From: Tomas Mraz <tomas@openssl.org>
Date: Thu, 1 Aug 2024 17:36:00 +0000 (+0200)
Subject: Do not implicitly start connection with SSL_handle_events() or SSL_poll()
X-Git-Tag: openssl-3.4.0-alpha1~242
X-Git-Url: http://git.ipfire.org/cgi-bin/gitweb.cgi?a=commitdiff_plain;h=ca1d2db291530a827555b40974ed81efb91c2d19;p=thirdparty%2Fopenssl.git

Do not implicitly start connection with SSL_handle_events() or SSL_poll()

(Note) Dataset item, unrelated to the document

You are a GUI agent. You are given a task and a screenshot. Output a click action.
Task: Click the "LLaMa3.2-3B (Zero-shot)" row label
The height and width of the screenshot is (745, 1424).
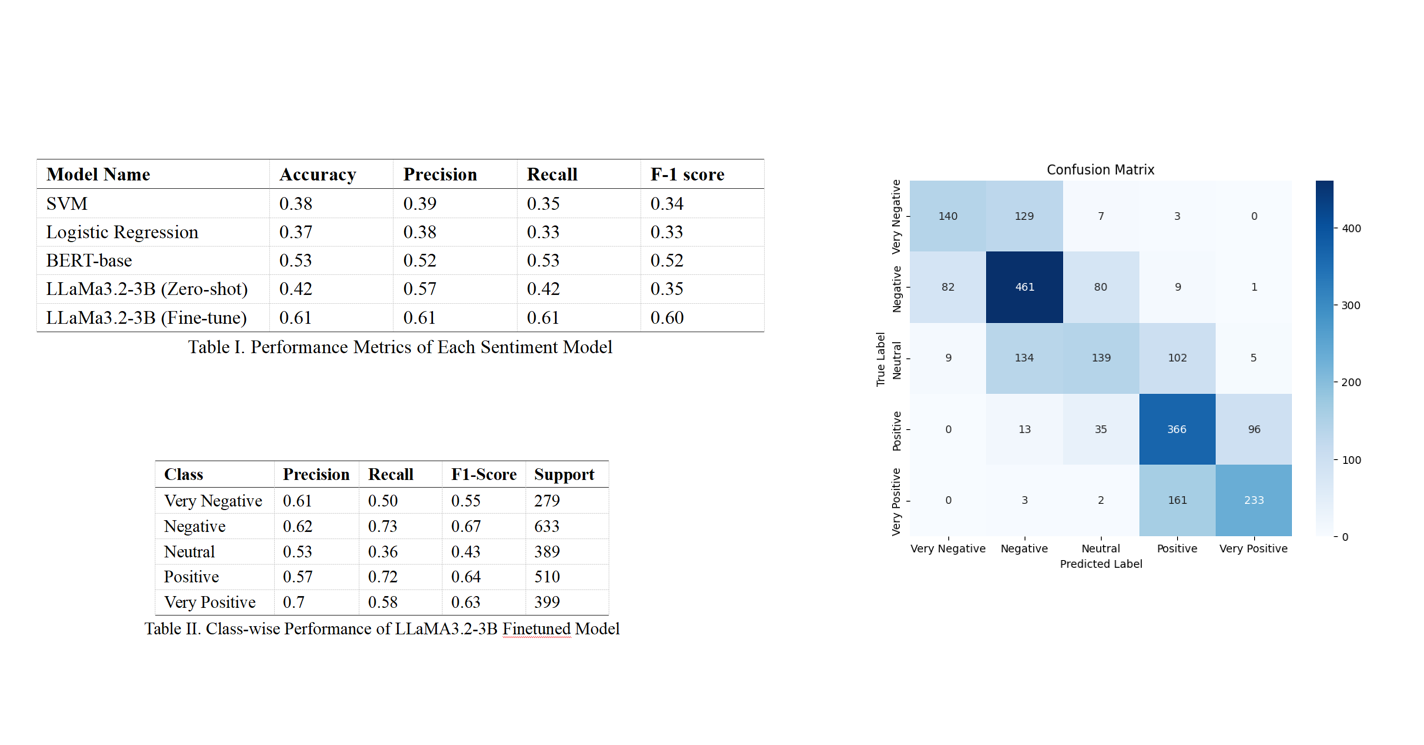[147, 289]
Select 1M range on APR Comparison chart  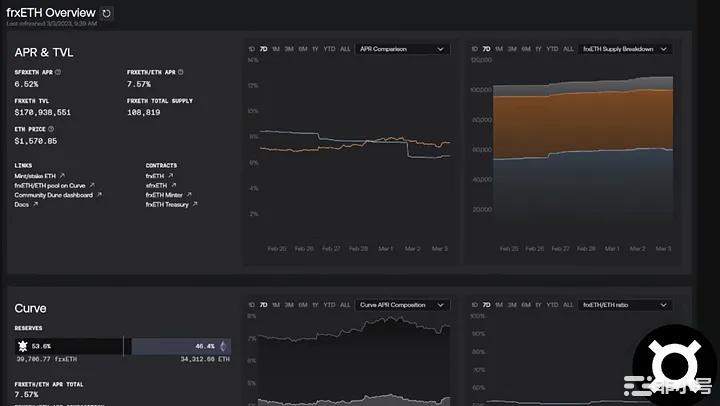(275, 48)
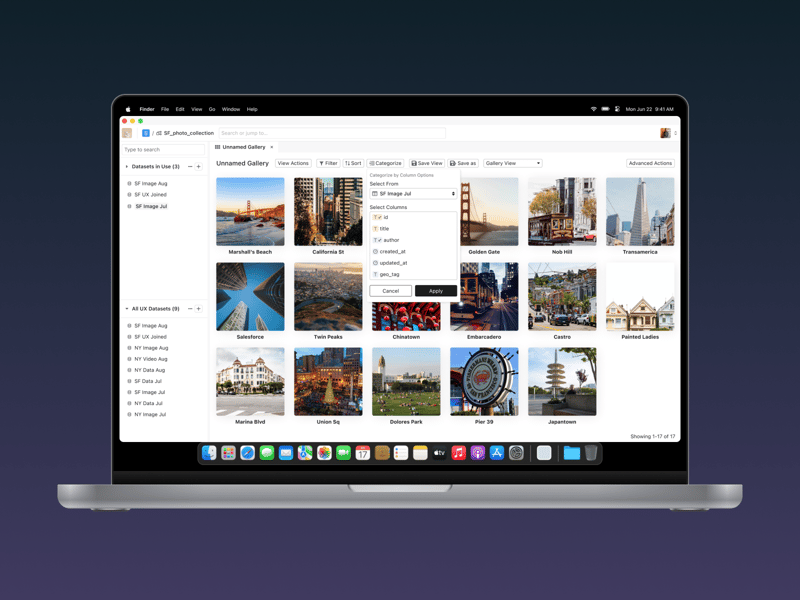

Reviewed-by: Neil Horman <nhorman@openssl.org>
Reviewed-by: Matt Caswell <matt@openssl.org>
(Merged from https://github.com/openssl/openssl/pull/25069)
---

diff --git a/ssl/quic/quic_impl.c b/ssl/quic/quic_impl.c
index f6ddba43c5d..539d6d9b789 100644
--- a/ssl/quic/quic_impl.c
+++ b/ssl/quic/quic_impl.c
@@ -1065,7 +1065,8 @@ int ossl_quic_handle_events(SSL *s)
         return 0;
 
     quic_lock(ctx.qc);
-    ossl_quic_reactor_tick(ossl_quic_channel_get_reactor(ctx.qc->ch), 0);
+    if (ctx.qc->started)
+        ossl_quic_reactor_tick(ossl_quic_channel_get_reactor(ctx.qc->ch), 0);
     quic_unlock(ctx.qc);
     return 1;
 }
@@ -4100,6 +4101,13 @@ int ossl_quic_conn_poll_events(SSL *ssl, uint64_t events, int do_tick,
 
     quic_lock(ctx.qc);
 
+    if (!ctx.qc->started) {
+        /* We can only try to write on non-started connection. */
+        if ((events & SSL_POLL_EVENT_W) != 0)
+            revents |= SSL_POLL_EVENT_W;
+        goto end;
+    }
+
     if (do_tick)
         ossl_quic_reactor_tick(ossl_quic_channel_get_reactor(ctx.qc->ch), 0);
 
@@ -4149,6 +4157,7 @@ int ossl_quic_conn_poll_events(SSL *ssl, uint64_t events, int do_tick,
             revents |= SSL_POLL_EVENT_OSU;
     }
 
+ end:
     quic_unlock(ctx.qc);
     *p_revents = revents;
     return 1;